Extracted records:
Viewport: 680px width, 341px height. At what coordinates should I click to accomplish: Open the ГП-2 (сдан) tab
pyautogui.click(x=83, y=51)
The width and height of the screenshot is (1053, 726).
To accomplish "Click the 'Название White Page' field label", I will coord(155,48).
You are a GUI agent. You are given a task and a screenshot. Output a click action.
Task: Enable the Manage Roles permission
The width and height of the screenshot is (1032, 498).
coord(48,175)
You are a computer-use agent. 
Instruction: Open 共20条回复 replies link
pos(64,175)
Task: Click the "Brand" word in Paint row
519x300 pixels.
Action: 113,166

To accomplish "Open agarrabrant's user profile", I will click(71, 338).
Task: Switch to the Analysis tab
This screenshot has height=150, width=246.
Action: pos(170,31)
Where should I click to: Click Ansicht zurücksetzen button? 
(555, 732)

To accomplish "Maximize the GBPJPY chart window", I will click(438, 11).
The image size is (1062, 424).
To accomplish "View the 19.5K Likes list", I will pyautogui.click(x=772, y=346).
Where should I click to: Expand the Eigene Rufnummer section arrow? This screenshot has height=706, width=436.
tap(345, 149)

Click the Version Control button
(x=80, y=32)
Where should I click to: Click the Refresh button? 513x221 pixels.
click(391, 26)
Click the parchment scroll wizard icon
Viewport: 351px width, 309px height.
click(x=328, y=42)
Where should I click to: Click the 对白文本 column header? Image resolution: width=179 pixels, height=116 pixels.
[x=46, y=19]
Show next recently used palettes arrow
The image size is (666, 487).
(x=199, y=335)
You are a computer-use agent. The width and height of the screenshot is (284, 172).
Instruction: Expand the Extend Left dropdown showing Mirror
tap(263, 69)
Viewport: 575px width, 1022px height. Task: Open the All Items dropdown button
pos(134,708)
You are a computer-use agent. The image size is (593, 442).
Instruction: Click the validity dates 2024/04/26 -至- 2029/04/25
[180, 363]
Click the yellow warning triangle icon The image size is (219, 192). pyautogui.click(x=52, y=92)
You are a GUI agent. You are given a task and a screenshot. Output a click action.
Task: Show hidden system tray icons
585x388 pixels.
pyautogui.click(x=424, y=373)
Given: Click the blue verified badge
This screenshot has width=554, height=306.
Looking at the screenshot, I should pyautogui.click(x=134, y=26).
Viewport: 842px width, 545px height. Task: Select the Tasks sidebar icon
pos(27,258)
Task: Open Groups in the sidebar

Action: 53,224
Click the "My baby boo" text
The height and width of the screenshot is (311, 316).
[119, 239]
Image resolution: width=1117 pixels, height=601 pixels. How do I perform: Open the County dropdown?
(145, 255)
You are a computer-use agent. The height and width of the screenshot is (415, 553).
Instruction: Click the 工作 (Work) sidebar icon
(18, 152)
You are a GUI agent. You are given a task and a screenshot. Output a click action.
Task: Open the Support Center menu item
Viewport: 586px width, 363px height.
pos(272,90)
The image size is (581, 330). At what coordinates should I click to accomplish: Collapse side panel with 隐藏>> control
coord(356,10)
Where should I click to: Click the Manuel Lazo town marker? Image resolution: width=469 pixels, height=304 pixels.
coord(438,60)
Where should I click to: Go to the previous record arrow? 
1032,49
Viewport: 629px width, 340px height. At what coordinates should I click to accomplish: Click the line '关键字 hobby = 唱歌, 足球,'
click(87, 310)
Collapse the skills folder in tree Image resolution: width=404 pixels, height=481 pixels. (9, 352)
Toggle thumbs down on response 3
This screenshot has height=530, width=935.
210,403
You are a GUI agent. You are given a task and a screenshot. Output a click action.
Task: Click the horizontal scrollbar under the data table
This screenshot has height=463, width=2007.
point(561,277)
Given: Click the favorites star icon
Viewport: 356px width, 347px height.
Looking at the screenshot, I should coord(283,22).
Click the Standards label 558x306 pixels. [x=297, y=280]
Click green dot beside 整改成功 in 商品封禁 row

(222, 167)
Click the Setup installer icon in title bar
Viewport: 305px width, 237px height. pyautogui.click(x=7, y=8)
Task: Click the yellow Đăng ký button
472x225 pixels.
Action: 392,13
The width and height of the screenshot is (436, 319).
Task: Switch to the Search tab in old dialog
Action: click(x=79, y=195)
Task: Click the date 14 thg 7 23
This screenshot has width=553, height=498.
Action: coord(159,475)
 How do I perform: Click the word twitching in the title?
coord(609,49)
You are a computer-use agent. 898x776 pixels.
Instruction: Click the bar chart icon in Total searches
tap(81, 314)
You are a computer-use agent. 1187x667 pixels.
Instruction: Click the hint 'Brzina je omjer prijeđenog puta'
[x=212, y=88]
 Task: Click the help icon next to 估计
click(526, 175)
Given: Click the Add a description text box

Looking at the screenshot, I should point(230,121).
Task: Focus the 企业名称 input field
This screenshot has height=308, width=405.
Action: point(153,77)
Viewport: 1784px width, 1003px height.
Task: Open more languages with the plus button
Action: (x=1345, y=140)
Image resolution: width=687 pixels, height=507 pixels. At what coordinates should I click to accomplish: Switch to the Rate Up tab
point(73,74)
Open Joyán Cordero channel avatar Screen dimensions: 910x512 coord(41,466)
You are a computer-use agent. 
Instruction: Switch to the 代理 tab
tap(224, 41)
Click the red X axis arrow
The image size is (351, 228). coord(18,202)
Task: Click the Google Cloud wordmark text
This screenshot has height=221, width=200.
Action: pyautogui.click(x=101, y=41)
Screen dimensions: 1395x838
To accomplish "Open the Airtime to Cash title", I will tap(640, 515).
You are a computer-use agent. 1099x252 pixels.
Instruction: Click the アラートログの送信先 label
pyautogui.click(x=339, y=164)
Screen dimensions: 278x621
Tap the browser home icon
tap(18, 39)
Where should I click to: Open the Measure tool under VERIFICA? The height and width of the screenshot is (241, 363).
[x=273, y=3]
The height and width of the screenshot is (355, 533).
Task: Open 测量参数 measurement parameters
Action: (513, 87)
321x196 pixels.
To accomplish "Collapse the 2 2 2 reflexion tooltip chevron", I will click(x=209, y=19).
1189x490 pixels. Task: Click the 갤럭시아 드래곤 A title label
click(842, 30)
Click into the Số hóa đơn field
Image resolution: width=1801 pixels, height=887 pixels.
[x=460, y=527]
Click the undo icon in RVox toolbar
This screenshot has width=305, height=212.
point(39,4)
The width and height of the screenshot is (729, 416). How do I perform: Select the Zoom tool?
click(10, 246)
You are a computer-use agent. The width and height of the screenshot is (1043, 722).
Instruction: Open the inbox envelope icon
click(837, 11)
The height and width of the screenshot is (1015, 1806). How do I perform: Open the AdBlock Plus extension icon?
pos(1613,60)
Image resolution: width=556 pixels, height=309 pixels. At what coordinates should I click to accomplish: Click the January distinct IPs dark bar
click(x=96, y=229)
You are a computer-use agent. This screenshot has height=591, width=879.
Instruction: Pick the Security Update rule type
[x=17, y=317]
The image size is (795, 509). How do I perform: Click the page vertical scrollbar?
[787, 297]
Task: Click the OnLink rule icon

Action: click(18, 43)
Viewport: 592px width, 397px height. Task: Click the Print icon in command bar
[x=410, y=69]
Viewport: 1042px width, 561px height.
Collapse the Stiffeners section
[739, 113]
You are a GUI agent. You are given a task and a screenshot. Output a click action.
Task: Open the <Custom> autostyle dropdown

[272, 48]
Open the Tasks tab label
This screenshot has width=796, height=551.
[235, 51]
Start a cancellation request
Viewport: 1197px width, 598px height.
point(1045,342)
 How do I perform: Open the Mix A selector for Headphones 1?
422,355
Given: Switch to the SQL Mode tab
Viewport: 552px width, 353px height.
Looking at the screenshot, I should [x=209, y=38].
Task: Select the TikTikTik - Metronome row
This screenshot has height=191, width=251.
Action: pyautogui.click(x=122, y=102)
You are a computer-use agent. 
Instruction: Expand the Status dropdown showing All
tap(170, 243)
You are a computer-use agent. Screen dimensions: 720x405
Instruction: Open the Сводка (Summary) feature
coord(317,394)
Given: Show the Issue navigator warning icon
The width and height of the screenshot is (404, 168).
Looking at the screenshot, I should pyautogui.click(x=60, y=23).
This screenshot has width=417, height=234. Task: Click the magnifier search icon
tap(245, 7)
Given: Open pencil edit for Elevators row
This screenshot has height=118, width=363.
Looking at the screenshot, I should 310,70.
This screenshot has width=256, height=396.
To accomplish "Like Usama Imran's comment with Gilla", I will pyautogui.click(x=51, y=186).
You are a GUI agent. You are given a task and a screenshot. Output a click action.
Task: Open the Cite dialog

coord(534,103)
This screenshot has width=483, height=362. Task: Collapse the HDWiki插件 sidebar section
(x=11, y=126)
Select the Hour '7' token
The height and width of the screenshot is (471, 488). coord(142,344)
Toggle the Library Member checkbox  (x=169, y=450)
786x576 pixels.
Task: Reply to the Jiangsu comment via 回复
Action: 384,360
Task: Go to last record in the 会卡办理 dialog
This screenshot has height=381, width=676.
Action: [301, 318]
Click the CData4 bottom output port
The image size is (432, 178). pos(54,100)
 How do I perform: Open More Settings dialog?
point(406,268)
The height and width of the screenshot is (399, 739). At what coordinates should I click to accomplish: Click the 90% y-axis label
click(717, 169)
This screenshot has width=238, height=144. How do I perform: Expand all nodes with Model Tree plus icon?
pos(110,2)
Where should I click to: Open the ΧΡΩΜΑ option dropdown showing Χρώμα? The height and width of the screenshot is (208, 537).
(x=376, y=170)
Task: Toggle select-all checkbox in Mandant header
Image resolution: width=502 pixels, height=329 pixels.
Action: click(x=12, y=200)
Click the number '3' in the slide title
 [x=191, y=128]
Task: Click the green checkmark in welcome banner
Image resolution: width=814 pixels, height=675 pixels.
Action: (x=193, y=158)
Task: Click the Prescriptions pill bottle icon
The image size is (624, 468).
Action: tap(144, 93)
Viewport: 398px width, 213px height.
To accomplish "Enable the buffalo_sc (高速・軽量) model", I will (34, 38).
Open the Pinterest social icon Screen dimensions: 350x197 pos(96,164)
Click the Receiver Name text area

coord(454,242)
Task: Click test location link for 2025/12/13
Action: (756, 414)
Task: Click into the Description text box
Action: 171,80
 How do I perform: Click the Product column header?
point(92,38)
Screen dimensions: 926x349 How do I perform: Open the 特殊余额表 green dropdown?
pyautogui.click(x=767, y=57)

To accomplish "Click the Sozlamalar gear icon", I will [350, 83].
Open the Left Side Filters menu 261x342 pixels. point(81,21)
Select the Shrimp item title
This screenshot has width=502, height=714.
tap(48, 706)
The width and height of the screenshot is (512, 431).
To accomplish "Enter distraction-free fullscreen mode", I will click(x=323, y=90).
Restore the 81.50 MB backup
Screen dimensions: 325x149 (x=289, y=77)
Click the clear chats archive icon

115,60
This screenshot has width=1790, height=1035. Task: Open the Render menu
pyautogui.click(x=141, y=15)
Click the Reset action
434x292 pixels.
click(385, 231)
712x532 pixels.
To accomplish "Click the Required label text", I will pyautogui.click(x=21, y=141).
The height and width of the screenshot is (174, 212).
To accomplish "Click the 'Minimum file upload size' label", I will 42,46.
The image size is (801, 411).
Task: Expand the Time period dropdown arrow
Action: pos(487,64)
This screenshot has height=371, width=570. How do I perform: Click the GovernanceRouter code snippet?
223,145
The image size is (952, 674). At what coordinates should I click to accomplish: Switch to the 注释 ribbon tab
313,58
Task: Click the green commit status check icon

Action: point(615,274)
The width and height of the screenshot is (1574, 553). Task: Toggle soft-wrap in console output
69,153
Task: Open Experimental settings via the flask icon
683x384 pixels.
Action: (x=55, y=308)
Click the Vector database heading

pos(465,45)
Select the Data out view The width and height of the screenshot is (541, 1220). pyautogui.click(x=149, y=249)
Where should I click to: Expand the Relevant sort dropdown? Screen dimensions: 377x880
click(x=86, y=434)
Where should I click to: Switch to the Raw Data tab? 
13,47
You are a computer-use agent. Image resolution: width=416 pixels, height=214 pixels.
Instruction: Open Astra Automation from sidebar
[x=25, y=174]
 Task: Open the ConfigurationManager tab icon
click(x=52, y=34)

Exercise brief: Every line of the entries above that includes "warning" should be copied.

Finished task:
Click the yellow warning triangle icon The image size is (219, 192). pyautogui.click(x=52, y=92)
Given: Show the Issue navigator warning icon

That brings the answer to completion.